## Work
1. 請比較 SGD optimizer 不同的 momentum 及使用 nesterov 與否的表現

In [None]:
import os
import keras

# 本作業可以不需使用 GPU, 將 GPU 設定為 "無" (若想使用可自行開啟)
os.environ["CUDA_VISIBLE_DEVICES"] = "1"

In [None]:
train, test = keras.datasets.cifar10.load_data()

In [None]:
## 資料前處理
def preproc_x(x, flatten=True):
    x = x / 255.
    if flatten:
        x = x.reshape((len(x), -1))
    return x

def preproc_y(y, num_classes=10):
    if y.shape[-1] == 1:
        y = keras.utils.to_categorical(y, num_classes)
    return y    

In [None]:
x_train, y_train = train
x_test, y_test = test

# 資料前處理 - X 標準化
x_train = preproc_x(x_train)
x_test = preproc_x(x_test)

# 資料前處理 -Y 轉成 onehot
y_train = preproc_y(y_train)
y_test = preproc_y(y_test)

In [None]:
def build_mlp(input_shape, output_units = 10, num_neurons=[512, 256, 128]):
    input_layer = keras.layers.Input(input_shape)
    for i, n_units in enumerate(num_neurons):
      if i == 0:
        x = keras.layers.Dense(units=n_units, activation='relu', name='hidden_layer'+str(i+1))(input_layer)
      else:
        x = keras.layers.Dense(units=n_units, activation='relu', name='hidden_layer'+str(i+1))(x)
    out = keras.layers.Dense(units=output_units, activation='softmax', name='output')(x)
    model = keras.models.Model(inputs =[input_layer], outputs =[out])
    return model

In [None]:
"""Code Here
設定超參數
"""
EPOCHS = 50
LEARNING_RATE = 0.01
BATCH_SIZE = 256
MOMENTUM = [0, 0.5, 0.95]
NESTEROV = [True, False]

In [None]:
results = {}
"""Code Here
撰寫你的訓練流程並將結果用 dictionary 紀錄
"""

for moment in MOMENTUM:
    keras.backend.clear_session()
    print('experiment with MOMENTUM= %.6f, NESTETOV= %s' % (moment,nestv))
    model = build_mlp(input_shape=x_train.shape[1:])
    model.summary()
    optimizer = keras.optimizers.SGD(learning_rate=LEARNING_RATE, momentum=moment, nesterov=False)
    model.compile(loss= 'categorical_crossentropy', metrics= ['accuracy'], optimizer=optimizer)
    model.fit(x_train, y_train, 
              epochs = EPOCHS, batch_size = BATCH_SIZE, 
              validation_data = (x_test, y_test), shuffle = True)
    #collect result
    train_loss = model.history.history['loss']
    valid_loss = model.history.history['val_loss']
    train_acc = model.history.history['accuracy']
    valid_acc = model.history.history['val_accuracy']
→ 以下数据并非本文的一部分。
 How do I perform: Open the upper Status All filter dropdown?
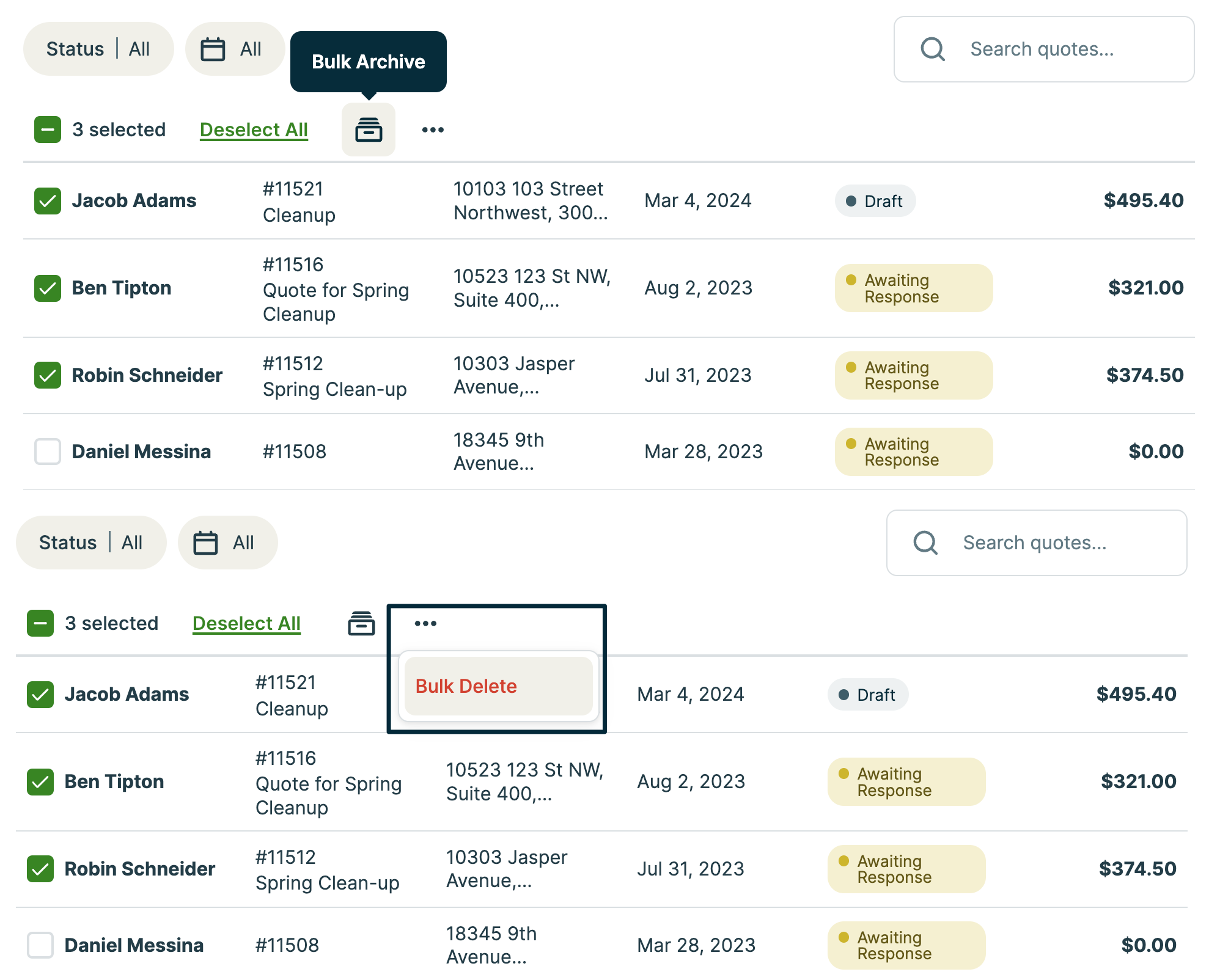(x=98, y=49)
    exp_name_tag = 'exp-momentum-%s' %str(moment)
    results[exp_name_tag] = {'train-loss':train_loss,
                            'valid-loss':valid_loss,
                              'train-accu':train_acc,
                              'valid-accu':valid_acc}

In [None]:
results1 = {}
for moment in MOMENTUM:
    keras.backend.clear_session()
    print('experiment with MOMENTUM= %.6f, NESTETOV= %s' % (moment,nestv))
    model = build_mlp(input_shape=x_train.shape[1:])
    model.summary()
    optimizer = keras.optimizers.SGD(learning_rate=LEARNING_RATE, momentum=moment, nesterov=True)
    model.compile(loss= 'categorical_crossentropy', metrics= ['accuracy'], optimizer=optimizer)
    model.fit(x_train, y_train, 
              epochs = EPOCHS, batch_size = BATCH_SIZE, 
              validation_data = (x_test, y_test), shuffle = True)
    #collect result
    train_loss = model.history.history['loss']
    valid_loss = model.history.history['val_loss']
    train_acc = model.history.history['accuracy']
    valid_acc = model.history.history['val_accuracy']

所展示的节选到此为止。